Miniprep directly from the overnight cultures was attempted (6 times) and NO DNA is seen on the gel, just empty gels with ladder is all i get. It is possible that the solutions for Miniprep are bad, but the MOBIO kit has been really reliable, except for this screening! (I just don't know where to turn to anymore).
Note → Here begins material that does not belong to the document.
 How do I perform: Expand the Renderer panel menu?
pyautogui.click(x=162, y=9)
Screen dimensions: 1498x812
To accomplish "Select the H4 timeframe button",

I don't think the Kit is the problem it's rather the bacterial culture, I had this once with a stroung contaminant which was overgrowing the real bugs. Mainly it's an antibiotic failure
So either...
1.) My bacteria have no plasmid
2.) The 12,000 bp band is RNA and it hydrolyzes when purified with the DNA kit
3.) My GE Miniprep solutions are bad
---OR---
4.) God is trying to torture me
First explanation seems the most promissing, second is simply impossible, third pretty unexpected but you can check by culturing and exctracting DNA from a known clone, Fourth explanation is "Life is like a box of chocolates you never know what you gonna get "
Hi jeff and everyone,
I wonder if you have solved your mystery? especially the part that culture grow slow after O/N incubation, because I am facing the same problem here. I am doing a site-directed mutagenesis by following quick-change protocol from Stratagene. After DpnI treatment, I transformed reaction into GC10 competent cells, grow O/N on carb/agar plate. Examine the plate next day and the colonies look fine. Pick them out and grow in LB with selection at 37C, O/N, the culture look very dilute, and I only got a small bacterial pellet. Use Qiagen miniprep kit and got no plasmid at all.
Hope some help!!
I wonder if you have solved your mystery? especially the part that culture grow slow after O/N incubation, because I am facing the same problem here. I am doing a site-directed mutagenesis by following quick-change protocol from Stratagene. After DpnI treatment, I transformed reaction into GC10 competent cells, grow O/N on carb/agar plate. Examine the plate next day and the colonies look fine. Pick them out and grow in LB with selection at 37C, O/N, the culture look very dilute, and I only got a small bacterial pellet. Use Qiagen miniprep kit and got no plasmid at all.
Hope some help!!
Slow growth normally imply 1 . ur antibiotic conc is too high or 2. ur culture got no plasmid ( some residual growth are sometimes expected especially when u use carbenicillin as ur antibiotic or any bacteriostatic type antibiotic). DID you do a control of " no plasmid" to check for the strength of your antibiotic. u DIDNOT mention anythiong about control. Experiment w/o control = experiment w/o direction
I wonder if you have solved your mystery? especially the part that culture grow slow after O/N incubation, because I am facing the same problem here. I am doing a site-directed mutagenesis by following quick-change protocol from Stratagene. After DpnI treatment, I transformed reaction into GC10 competent cells, grow O/N on carb/agar plate. Examine the plate next day and the colonies look fine. Pick them out and grow in LB with selection at 37C, O/N, the culture look very dilute, and I only got a small bacterial pellet. Use Qiagen miniprep kit and got no plasmid at all.
Hope some help!!
Slow growth normally imply 1 . ur antibiotic conc is too high or 2. ur culture got no plasmid ( some residual growth are sometimes expected especially when u use carbenicillin as ur antibiotic or any bacteriostatic type antibiotic). DID you do a control of " no plasmid" to check for the strength of your antibiotic. u DIDNOT mention anythiong about control. Experiment w/o control = experiment w/o direction
Good idea!! But I think if I need a control to know if the [carb] is too high, I should transform bugs with the same vactor that I used to do the cloning. Well, I guess Experiment w/o logic = Experiment w/o brain.